> _EXTRAIT DE TEXTE_
——————

Moins dithyrambique que sa consœur, Fabien Gruhier n'est pas convaincue que tous les efforts faits pour vulgariser l'info médicale aient vraiment relevé le niveau général. Lui-même scientifique de formation (il a soutenu un doctorat ès sciences en chimie organique), il a contracté très tôt le virus du journalisme. Et du journalisme grand public : « Je voulais sortir du sérail des revues pures et dures, tout en évitant de parler de n'importe quoi, n'importe comment. Il faut repartir de zéro, renoncer au jargon des mots savants et, bien sûr, il faut "vendre" son sujet en conférence de rédaction. Ce n'est pas exempt de spectaculaire. »
Le chroniqueur de l'« Obs » a constaté que l'intérêt du public a changé. « En 1968, on vibrait pour des progrès sensationnels. Comme on avait marché sur la Lune, on s'attendait à aller passer ses week-ends sur Mars à la fin du XXe siècle ; en médecine, après la première greffe du cœur, tout le monde gambergeait sur des greffes qui, on en était sûr, allaient devenir monnaie courante pour tous les organes et pour tout le monde. Aujourd'hui, la dimension du rêve a disparu. Les gens s'intéressent plus à ce qui peut affecter leur quotidien. On y gagne en concret. Mais cela oblige à redoubler de précision. Quand je parle d'une expérience prometteuse réalisée sur la moelle épinière, j'ai intérêt à souligner qu'elle a été effectuée sur la souris et que l'eau aura coulé avant qu'on passe aux applications humaines. »

——————

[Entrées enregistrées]

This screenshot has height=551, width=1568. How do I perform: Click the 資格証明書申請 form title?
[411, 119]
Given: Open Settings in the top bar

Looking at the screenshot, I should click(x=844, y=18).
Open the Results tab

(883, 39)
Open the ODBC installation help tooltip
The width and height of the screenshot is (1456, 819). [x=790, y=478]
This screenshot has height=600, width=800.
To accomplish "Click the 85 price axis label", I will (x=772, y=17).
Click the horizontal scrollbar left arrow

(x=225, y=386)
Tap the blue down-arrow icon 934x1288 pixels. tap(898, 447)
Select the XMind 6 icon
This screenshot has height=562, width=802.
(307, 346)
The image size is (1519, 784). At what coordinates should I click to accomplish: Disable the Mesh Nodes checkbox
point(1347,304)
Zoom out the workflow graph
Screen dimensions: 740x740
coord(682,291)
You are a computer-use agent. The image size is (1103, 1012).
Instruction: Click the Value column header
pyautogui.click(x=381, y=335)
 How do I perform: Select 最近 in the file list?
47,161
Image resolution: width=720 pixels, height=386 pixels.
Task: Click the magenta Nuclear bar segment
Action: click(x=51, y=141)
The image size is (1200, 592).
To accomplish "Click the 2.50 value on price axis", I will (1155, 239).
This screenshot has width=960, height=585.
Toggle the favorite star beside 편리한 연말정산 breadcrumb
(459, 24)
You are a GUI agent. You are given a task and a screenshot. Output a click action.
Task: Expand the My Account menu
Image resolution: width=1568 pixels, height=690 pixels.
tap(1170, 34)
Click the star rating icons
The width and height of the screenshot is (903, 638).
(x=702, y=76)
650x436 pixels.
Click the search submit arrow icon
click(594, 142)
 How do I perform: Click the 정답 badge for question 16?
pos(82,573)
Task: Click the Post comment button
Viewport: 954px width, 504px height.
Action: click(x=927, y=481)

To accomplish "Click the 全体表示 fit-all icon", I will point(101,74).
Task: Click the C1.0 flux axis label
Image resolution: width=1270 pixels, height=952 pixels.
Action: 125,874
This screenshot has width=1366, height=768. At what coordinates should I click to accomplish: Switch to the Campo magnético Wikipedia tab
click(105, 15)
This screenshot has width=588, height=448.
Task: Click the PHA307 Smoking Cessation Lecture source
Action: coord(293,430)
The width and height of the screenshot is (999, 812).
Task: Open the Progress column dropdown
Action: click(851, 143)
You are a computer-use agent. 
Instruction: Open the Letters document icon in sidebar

——————

> _CONSIGNE A_
D'après l'extrait sur le journalisme scientifique, dans quelle discipline le doctorat de Fabien Gruhier a-t-il été soutenu ?
> _CONSIGNE B_
Poursuivez l'extrait sur le journalisme scientifique à partir de sa dernière phrase.

> _CORRIGÉ A_
En chimie organique.

> _CORRIGÉ B_
Comme dans tous les secteurs, le contre-pouvoir de l'information se heurte aux pouvoirs, essentiellement ceux de l'argent et de la politique. Canal + a diffusé, le 2 février dernier, un reportage intitulé « L'industrie pharmaceutique, les médecins, les médias et l'argent ». On y découvrait des journalistes médicaux qui animaient des conférences pour le compte de laboratoires pharmaceutiques. Un « scandale » ? « C'est aussi le cas pour ceux qui aiment endosser l'habit du chevalier blanc, remarque le Dr Cymes, lui-même passablement malmené dans le reportage. Les enquêteurs de Canal m'ont pris pour cible parce que, a priori, je suis le plus médiatisé des médecins journalistes grand public. Mais je suis très clair : j'ai la franchise de reconnaître que j'anime des symposiums et des colloques pour l'industrie. Mais je veille à l'étanchéité complète de cette partie de mes activités avec mon travail journalistique. »
Quant au pouvoir politique, depuis l'affaire du sang contaminé et les comparutions de hauts responsables devant la Cour de justice, il a été quelque peu sonné par les événements. « Aujourd'hui, analyse Vincent Olivier, on a affaire, d'un côté, à des pouvoirs publics qui redoublent de prudence et pêchent parfois par maladresse dans l'application du principe de précaution ; de l'autre, quelques journalistes qui ont tendance à la jouer sur un mode paranoïaque : si on nous dit qu'on ne sait pas, c'est que, en fait, on sait très bien et qu'on ne veut pas nous le dire. »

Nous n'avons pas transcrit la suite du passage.